§ **Saved entries**

■ ■ ■ ■ ■

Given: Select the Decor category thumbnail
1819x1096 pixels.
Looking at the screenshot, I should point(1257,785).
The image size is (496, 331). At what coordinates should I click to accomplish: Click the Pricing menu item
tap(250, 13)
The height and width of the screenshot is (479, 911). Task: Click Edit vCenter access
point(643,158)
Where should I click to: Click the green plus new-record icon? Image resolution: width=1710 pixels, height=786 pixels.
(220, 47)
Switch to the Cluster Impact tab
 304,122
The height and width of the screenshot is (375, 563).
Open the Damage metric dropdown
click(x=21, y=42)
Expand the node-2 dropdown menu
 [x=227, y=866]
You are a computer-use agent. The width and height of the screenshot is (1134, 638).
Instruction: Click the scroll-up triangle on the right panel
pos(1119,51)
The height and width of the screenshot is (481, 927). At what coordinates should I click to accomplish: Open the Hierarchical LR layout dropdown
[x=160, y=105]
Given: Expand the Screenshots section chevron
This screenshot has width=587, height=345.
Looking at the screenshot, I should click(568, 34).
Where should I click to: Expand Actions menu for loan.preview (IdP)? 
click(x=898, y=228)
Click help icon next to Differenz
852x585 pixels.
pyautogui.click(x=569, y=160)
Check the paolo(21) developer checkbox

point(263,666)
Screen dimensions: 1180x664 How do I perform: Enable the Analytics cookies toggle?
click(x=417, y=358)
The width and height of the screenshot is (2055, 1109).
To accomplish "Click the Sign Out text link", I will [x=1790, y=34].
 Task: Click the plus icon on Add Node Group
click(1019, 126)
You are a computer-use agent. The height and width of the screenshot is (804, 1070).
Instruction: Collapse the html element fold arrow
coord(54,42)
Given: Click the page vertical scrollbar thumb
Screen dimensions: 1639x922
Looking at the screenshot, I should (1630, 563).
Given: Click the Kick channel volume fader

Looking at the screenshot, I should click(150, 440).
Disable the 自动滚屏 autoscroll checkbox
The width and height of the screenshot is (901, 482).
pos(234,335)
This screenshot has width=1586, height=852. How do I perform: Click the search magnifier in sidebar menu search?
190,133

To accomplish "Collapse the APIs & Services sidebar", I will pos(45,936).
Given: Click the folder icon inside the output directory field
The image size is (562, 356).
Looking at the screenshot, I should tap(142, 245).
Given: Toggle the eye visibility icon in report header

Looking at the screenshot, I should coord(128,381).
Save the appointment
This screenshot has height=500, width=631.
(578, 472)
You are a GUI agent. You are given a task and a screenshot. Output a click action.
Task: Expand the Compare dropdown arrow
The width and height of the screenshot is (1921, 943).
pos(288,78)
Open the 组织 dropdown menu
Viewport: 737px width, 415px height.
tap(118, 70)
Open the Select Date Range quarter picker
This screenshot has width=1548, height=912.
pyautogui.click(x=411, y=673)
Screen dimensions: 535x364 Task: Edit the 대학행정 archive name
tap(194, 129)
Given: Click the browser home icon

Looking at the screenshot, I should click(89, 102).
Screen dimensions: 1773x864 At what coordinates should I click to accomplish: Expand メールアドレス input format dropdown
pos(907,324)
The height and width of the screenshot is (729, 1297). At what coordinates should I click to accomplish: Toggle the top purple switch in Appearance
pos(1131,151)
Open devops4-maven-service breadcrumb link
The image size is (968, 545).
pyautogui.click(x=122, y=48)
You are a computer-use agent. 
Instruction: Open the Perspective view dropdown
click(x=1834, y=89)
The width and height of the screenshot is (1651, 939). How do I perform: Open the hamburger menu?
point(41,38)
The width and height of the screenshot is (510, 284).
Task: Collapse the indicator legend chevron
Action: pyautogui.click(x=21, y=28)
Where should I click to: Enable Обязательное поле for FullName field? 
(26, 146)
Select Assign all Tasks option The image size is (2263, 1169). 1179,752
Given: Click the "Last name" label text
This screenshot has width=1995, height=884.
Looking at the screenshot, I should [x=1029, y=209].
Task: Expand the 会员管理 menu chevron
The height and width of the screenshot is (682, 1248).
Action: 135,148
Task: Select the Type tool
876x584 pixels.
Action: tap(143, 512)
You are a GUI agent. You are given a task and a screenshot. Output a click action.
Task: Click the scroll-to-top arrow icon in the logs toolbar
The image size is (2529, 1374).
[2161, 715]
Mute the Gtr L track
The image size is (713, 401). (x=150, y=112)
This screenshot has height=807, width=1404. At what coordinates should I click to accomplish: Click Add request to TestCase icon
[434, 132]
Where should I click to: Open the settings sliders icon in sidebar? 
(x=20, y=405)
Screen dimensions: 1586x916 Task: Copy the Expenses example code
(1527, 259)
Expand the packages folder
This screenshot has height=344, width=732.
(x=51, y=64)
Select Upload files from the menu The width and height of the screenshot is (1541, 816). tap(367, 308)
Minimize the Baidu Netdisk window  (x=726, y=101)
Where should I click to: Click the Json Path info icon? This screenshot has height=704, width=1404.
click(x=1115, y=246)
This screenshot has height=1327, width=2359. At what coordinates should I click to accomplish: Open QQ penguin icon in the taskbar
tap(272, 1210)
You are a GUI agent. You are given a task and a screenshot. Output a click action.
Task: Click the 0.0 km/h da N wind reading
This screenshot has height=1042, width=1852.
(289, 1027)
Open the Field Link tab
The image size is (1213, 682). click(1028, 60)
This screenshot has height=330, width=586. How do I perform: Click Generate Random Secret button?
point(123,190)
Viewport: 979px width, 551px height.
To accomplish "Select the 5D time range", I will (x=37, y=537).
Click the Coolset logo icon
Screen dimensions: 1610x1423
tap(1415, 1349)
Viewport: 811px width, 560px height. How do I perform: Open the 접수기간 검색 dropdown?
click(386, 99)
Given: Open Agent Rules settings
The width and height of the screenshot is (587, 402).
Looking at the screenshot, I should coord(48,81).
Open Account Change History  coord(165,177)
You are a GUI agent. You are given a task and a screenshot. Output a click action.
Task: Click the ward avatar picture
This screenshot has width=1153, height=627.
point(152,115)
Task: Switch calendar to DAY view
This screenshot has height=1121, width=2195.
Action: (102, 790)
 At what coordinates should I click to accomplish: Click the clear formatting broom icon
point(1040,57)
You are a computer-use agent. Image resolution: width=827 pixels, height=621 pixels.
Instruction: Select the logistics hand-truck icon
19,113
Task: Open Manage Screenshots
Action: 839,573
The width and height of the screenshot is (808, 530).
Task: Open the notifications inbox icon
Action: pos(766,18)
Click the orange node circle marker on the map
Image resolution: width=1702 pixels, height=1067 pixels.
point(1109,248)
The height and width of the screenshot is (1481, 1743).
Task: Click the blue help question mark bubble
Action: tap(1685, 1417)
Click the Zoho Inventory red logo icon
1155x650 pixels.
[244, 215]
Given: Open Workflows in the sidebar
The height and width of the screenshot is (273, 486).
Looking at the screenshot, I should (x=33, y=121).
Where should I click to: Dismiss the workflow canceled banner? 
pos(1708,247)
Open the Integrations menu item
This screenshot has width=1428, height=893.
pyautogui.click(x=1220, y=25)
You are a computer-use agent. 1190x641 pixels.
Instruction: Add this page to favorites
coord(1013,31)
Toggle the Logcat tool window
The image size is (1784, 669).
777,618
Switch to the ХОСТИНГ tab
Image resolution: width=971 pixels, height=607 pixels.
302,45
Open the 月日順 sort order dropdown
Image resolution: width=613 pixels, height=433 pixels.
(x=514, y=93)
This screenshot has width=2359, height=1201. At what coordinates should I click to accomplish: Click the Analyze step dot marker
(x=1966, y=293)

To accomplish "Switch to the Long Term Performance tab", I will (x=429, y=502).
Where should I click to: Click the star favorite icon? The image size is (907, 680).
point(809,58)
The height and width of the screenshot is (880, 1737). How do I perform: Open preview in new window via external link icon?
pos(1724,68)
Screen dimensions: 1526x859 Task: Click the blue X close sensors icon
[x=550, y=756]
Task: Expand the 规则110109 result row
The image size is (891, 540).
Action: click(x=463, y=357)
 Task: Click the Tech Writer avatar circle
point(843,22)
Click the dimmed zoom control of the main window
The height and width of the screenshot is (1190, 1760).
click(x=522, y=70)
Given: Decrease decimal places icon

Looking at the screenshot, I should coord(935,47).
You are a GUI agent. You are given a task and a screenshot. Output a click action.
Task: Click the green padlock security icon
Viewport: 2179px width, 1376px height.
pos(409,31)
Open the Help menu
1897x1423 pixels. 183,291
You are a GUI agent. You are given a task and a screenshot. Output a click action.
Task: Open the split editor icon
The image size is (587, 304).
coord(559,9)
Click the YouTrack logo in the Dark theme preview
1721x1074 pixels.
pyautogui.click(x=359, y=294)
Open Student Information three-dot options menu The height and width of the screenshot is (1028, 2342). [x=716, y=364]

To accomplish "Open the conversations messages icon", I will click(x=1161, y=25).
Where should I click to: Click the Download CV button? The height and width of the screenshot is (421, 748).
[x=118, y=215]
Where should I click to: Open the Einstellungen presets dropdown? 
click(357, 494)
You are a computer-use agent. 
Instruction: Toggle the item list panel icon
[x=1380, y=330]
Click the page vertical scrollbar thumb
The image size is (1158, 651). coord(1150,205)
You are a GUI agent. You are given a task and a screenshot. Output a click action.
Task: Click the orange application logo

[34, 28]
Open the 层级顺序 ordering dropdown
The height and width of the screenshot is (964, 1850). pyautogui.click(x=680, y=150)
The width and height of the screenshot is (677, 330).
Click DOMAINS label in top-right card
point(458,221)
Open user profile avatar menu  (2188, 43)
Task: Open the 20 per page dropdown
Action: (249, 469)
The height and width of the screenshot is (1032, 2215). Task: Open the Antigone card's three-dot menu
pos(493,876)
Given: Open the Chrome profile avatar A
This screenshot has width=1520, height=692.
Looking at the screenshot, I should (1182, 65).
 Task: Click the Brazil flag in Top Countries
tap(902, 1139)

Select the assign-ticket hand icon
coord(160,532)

■ ■ ■ ■ ■

§ **TASK DIRECTIONS**
Your answer must be a single number: how many lines of the records contain the word "computer".

§ **OUTPUT OF THE TASK**
6